They could be slaves for a period of time , but 40 years wondering in the desert is to much time
Not totally sure one way or another. But it is my belief that they might have been some form of slaves. And I think imo as slaves they had a limit to what they could do but were treated good, and fairly. But there religion may have been like how christianity was starting out. Because I don't feel the Egyptians would have been as tolerant in that area.. And as for the forty years in the desert. They didn't just walk around everyday, they camped. They more than likely fought. And trained in egypt's army style for combat. And upgraded some different tactics. And organized leadership.

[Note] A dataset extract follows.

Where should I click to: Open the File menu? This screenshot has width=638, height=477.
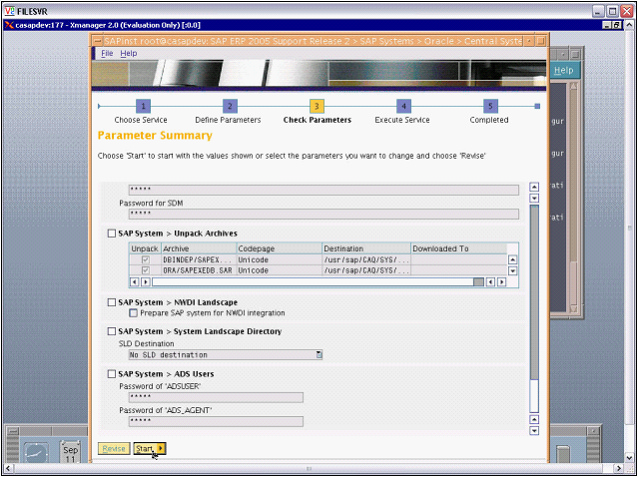click(107, 53)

Being an atheist, I do not consider any of the religious books as sources of historical fact. Having said that, there is a fair amount of evidence that some of what is written is valid.

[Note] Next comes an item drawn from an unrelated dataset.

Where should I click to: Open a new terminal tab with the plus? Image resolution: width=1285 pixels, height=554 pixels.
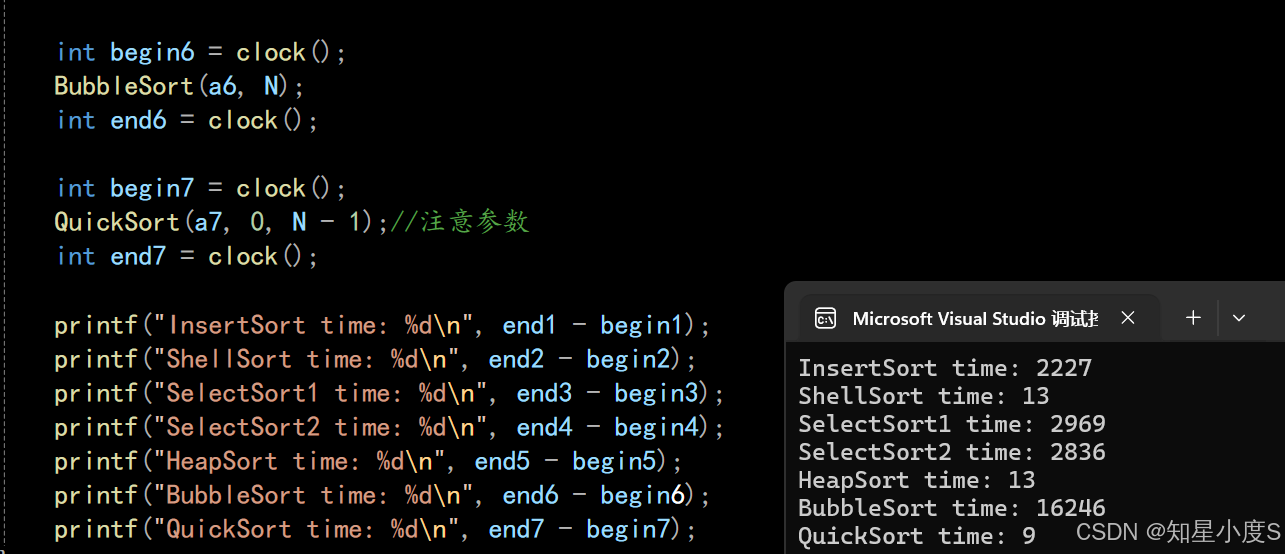(x=1193, y=318)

There seems to be no evidence supporting Exodus. It is interesting to note the story tells of them reaching the promised land soon after leaving Egypt. The story tells of scouts being sent into Caanan. All except Joshua were fearful of any attempt to live there. It would make sense for a leader to think as follows.
These people have a heritage of being slaves for many generations. They are not ready to attempt to make a home in a potentially hostile land. It looks like a good idea to wander untill the next generation is born.
While I am agnostic on the issue of slavery in Egypt & the Exodus, the above seems like some support for it. At least it is consistent with the thought process of a wise leader.
Most probably many other tribes/cultures had to escape from the old regime; yet only Israelites had the literary tools to record and to politicize their groups.
Recent research has revealed that there were indeed Jews in Egypt, but they were not slaves. They were simply foreigners hired to work on the massive construction projects that were in progress at the time. As with today's gastarbeiter from Africa and the Middle East in Europe, or the "migrant workers" from Mexico in the USA, some brought their families and some came alone. Since education has always been a priority within the Jewish community, many of these foreign workers were qualified for tasks other than heavy labor, and some had managerial positions. They have also always believed that one of the keys to success in a foreign country is to master the host language (which is why Hebrew became a dead language when Israel was occupied by foreign powers such as the Romans), so this surely helped them too. They also place great importance on literacy, so some of them became scribes.
The entire account of the "bondage" in Egypt appears to be just one more story that was originally true, but has been embellished over time and become a legend.